Deine Gefühle also werden ausgelöst von Prägungen, alten, in deiner Persönlichkeit verwurzelten Erlebnissen, die durch beständige Wiederholung stark in ihrer Aktivität werden. Die Aufmerksamkeit auf die Emotionen ist wie Brandbeschleuniger für diese Prägungen. Unsere Psyche hat die Fähigkeit der Kontemplation. Wenn man diese Fähigkeit genau untersuchen würde, könnte man auch ihre Gegenseite entdecken, das sich ständige beschleunigende „Rumhirnen“: Kreiselförmiges Denken, das mit zunehmender Geschwindigkeit immer emotionaler wird. Als würdest du dir ständig die Fallgruben selbst bauen, in die du dann hineinfällst. Das ist einfach eine schreckliche Situation.

„Aber ich mag meine Emotionen“, magst du frustriert rufen. Gut, aber du musst dich deshalb doch nicht von deinen Emotionen versklaven lassen! Gib mit deinem „Mögen“ doch nicht deine ganze herrliche, großartige Freiheit auf, die dein Naturell ist, wenn man den Yogatexten Glauben schenkt. Wie ein Kaninchen vor der Schlange stehen Menschen voller Ehrfurcht und Schrecken vor ihren eigenen, aus ihren Prägungen entstanden Gefühlen! Wie kann das nur sein?

Wenn du glaubst, deine Gefühle machen dich erst zu dem Menschen, der du bist, dann ist das die Autobahn in die Stadt des Leids, der Ohnmacht, des selbst gebauten Gefängnisses. Wenn du weißt, dass du Gefühle hast aber nicht bist, dann wirst du sicherlich die Luft der Freiheit atmen können, erahnen können. Manche sagen mir dann: „Ist das dann Erleuchtung?“ Ehrlich gesagt, wen juckt das? Wie will jemand über Erleuchtung reden, der/die nicht einmal die Tyrannei der eigenen Gefühls- und Gedankenwelt abschütteln kann?
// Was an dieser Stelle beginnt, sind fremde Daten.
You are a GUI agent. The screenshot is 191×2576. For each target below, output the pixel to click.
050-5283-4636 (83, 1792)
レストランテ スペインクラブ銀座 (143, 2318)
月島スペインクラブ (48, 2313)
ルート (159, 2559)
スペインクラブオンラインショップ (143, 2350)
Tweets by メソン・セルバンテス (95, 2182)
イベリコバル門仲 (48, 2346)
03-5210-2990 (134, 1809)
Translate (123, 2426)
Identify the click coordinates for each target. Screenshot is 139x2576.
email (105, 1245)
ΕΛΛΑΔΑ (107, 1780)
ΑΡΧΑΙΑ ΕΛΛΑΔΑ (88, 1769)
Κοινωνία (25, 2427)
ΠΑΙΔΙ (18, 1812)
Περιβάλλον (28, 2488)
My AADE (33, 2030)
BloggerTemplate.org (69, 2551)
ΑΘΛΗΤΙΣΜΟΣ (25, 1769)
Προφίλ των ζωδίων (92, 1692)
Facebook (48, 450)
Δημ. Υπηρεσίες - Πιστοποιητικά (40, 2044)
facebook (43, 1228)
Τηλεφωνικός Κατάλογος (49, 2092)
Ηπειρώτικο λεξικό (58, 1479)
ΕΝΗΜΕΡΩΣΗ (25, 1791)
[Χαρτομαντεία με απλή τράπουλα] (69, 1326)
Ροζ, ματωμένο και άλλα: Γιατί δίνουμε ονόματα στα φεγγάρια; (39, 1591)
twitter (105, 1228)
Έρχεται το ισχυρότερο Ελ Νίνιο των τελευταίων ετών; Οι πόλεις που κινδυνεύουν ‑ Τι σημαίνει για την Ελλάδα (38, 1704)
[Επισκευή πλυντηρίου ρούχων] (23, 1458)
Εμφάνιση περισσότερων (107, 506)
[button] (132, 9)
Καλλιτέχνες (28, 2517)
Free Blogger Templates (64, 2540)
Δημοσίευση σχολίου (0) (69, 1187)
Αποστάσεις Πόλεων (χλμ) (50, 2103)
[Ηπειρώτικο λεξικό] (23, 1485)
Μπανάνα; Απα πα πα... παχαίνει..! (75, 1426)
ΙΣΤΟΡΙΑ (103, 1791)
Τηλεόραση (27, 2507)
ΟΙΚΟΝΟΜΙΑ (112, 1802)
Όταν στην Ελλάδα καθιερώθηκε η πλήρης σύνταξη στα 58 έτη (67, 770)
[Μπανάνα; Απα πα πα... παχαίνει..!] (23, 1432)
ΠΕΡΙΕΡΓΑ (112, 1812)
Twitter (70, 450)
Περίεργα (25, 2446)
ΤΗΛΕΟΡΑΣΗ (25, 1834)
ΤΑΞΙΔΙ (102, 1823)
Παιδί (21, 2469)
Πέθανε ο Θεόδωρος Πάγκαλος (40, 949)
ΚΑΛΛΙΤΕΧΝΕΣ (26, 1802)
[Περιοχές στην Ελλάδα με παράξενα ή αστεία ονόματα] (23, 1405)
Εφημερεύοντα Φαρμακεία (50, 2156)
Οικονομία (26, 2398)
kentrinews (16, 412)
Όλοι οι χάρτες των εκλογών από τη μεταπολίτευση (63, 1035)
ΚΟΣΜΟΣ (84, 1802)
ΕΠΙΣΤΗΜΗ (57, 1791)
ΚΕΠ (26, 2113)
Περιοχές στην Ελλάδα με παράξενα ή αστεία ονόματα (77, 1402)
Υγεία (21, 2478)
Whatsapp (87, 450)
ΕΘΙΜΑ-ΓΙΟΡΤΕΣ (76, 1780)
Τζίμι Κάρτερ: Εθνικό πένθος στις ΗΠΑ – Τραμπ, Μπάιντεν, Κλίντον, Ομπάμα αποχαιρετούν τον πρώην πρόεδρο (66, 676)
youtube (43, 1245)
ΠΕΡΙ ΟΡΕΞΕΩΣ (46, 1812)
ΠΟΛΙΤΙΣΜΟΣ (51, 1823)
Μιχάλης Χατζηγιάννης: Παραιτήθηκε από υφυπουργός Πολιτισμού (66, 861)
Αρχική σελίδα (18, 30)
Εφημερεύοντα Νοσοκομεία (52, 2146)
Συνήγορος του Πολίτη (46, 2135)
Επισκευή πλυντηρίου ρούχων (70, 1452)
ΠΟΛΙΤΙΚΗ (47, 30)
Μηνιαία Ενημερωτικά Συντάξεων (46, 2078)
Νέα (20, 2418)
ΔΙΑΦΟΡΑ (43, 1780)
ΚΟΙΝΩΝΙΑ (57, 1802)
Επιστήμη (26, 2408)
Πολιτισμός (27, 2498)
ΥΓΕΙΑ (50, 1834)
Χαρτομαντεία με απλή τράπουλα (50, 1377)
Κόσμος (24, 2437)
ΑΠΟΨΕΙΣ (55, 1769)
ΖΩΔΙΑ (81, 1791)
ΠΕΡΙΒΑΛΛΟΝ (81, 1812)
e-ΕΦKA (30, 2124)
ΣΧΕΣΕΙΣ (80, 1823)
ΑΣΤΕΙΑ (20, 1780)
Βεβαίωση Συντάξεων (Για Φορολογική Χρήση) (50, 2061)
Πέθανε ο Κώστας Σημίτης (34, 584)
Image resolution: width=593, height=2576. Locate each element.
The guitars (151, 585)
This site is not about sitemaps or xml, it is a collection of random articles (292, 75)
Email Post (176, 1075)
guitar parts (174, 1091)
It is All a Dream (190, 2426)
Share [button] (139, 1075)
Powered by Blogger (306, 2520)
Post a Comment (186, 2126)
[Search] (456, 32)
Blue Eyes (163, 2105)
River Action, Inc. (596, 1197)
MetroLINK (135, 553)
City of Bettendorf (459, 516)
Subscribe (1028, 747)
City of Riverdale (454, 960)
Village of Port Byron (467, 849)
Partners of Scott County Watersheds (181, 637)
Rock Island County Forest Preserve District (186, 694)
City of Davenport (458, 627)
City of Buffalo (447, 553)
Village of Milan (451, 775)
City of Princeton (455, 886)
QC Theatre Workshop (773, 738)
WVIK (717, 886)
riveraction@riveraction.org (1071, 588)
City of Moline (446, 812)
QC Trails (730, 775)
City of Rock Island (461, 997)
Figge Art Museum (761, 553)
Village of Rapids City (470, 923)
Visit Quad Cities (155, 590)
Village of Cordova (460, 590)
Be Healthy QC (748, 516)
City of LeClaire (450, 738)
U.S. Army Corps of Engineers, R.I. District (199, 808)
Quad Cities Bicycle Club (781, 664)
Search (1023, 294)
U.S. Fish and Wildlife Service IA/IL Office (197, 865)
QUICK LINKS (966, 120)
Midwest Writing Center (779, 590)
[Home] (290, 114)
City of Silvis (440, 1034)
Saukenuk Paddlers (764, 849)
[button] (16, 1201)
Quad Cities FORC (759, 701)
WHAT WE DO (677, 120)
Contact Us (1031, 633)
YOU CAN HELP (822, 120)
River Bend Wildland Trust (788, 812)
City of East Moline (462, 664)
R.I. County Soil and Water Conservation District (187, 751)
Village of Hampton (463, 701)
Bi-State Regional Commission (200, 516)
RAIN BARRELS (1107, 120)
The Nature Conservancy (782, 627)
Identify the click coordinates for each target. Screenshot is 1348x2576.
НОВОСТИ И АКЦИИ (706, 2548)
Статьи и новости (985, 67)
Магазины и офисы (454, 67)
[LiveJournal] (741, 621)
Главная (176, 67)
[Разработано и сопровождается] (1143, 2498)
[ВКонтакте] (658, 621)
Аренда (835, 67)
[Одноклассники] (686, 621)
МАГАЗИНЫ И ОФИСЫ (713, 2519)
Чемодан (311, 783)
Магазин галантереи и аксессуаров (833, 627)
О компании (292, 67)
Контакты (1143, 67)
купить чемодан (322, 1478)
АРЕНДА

Wenn die Segel deiner Gefühle in dir zu knattern beginnen, ist es Zeit, innezuhalten. So wie der Aufnahmepegel bei Aufnahmen im roten Bereich flackert, wenn die Aufnahme übersteuert ist, so solltest du in dir auch so ein Messgerät haben, dass deine Emotionen auf einem erträglichen Pegel hält. Wenn du meditierst, mit Mantra, Entschlossenheit und ohne dabei auf deine Gemütslage zu hören, dann kannst du das lernen. So viele Menschen, die behaupten, auf dem Yogaweg zu sein, meditieren nach Gefühl wie: „ach heute hatte ich plötzlich das Gefühl, dass ich nach 10 Minuten genug hatte.“ Wenn ich dann frage, wie lange wolltest du denn meditieren, dann wird mir oft gesagt, „Ich mach das ganz nach meiner inneren Uhr, nach meinem Gefühl. Man ist ja auch nicht immer gleich drauf, das möchte ich beachten.“ Na denn, kann ich nur sagen. Viel tun wird sich für so jemanden nicht im Königreich des Egos und der Unwillkürlichkeit.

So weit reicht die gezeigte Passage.